[Description of the task] In the data from the line containing "This screenshot has height=972, width=1024." through the end of the data, inclusive, change "input field" to "text box" and keep everything else the same, giving back only those lines.

Data on finding words and elements:

* start *

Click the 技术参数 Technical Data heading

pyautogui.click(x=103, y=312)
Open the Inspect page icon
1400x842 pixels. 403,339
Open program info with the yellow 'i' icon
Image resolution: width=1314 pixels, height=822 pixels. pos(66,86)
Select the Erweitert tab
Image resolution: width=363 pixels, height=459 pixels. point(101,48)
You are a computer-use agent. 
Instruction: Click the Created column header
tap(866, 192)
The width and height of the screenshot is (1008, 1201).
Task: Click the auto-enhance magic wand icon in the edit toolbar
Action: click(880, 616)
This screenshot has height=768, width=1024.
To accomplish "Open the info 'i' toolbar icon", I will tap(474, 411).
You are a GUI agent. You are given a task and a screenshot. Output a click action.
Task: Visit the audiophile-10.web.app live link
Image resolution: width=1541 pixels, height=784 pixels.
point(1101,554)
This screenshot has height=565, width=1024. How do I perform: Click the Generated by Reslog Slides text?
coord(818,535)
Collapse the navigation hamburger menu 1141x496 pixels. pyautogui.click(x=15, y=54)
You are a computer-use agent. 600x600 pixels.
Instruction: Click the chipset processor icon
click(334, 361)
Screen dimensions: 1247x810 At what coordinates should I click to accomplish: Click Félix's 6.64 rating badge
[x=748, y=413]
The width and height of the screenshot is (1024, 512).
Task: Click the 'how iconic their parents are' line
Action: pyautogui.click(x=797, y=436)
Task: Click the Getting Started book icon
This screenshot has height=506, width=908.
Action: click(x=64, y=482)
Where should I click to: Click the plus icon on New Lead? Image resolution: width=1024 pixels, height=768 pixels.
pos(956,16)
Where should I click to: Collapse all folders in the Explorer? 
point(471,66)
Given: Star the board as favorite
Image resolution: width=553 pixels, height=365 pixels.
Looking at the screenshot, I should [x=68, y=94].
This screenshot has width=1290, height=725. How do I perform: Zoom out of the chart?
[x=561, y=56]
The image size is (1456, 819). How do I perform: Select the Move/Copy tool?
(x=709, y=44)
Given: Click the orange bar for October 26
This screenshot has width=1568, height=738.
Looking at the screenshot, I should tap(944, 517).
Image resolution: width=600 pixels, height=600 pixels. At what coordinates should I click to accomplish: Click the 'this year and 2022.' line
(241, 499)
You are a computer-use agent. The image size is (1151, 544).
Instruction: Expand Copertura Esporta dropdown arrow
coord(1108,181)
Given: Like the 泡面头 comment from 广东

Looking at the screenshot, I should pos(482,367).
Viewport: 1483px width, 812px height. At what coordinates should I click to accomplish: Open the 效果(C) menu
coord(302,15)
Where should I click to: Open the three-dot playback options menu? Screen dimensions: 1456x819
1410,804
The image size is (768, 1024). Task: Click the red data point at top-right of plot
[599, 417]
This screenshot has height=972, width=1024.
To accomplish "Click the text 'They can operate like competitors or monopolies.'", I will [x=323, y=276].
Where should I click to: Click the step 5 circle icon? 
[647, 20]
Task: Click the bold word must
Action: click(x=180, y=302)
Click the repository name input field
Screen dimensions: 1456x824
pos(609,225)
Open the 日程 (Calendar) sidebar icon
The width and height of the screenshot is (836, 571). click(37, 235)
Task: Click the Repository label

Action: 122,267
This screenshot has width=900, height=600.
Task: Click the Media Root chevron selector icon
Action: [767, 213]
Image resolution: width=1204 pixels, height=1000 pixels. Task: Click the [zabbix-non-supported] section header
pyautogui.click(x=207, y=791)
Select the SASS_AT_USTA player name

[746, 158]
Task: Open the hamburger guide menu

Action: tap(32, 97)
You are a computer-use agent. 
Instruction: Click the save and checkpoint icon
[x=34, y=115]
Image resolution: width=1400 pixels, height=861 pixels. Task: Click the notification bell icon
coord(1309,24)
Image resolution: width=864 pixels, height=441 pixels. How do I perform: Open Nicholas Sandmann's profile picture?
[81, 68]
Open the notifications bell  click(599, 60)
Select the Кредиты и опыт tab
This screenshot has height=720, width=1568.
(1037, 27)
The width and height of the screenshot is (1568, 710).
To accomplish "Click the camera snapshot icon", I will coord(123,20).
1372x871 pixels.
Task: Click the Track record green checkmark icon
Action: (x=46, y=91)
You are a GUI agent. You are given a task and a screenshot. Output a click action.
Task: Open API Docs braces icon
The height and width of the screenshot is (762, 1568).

* end *

[Task response]
This screenshot has height=972, width=1024.
To accomplish "Click the text 'They can operate like competitors or monopolies.'", I will [x=323, y=276].
Where should I click to: Click the step 5 circle icon? 
[647, 20]
Task: Click the bold word must
Action: click(x=180, y=302)
Click the repository name text box
Screen dimensions: 1456x824
pos(609,225)
Open the 日程 (Calendar) sidebar icon
The width and height of the screenshot is (836, 571). click(37, 235)
Task: Click the Repository label

Action: 122,267
This screenshot has width=900, height=600.
Task: Click the Media Root chevron selector icon
Action: [767, 213]
Image resolution: width=1204 pixels, height=1000 pixels. Task: Click the [zabbix-non-supported] section header
pyautogui.click(x=207, y=791)
Select the SASS_AT_USTA player name

[746, 158]
Task: Open the hamburger guide menu

Action: tap(32, 97)
You are a computer-use agent. 
Instruction: Click the save and checkpoint icon
[x=34, y=115]
Image resolution: width=1400 pixels, height=861 pixels. Task: Click the notification bell icon
coord(1309,24)
Image resolution: width=864 pixels, height=441 pixels. How do I perform: Open Nicholas Sandmann's profile picture?
[81, 68]
Open the notifications bell  click(599, 60)
Select the Кредиты и опыт tab
This screenshot has height=720, width=1568.
(1037, 27)
The width and height of the screenshot is (1568, 710).
To accomplish "Click the camera snapshot icon", I will coord(123,20).
1372x871 pixels.
Task: Click the Track record green checkmark icon
Action: (x=46, y=91)
You are a GUI agent. You are given a task and a screenshot. Output a click action.
Task: Open API Docs braces icon
The height and width of the screenshot is (762, 1568).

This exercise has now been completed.